(Stored records)
□ □ □ □

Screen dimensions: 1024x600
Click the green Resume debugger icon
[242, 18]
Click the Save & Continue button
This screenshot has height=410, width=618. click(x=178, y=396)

□ □ □ □

**Exercise:** Give every line above again, word for word.

**Task result:**
Screen dimensions: 1024x600
Click the green Resume debugger icon
[242, 18]
Click the Save & Continue button
This screenshot has height=410, width=618. click(x=178, y=396)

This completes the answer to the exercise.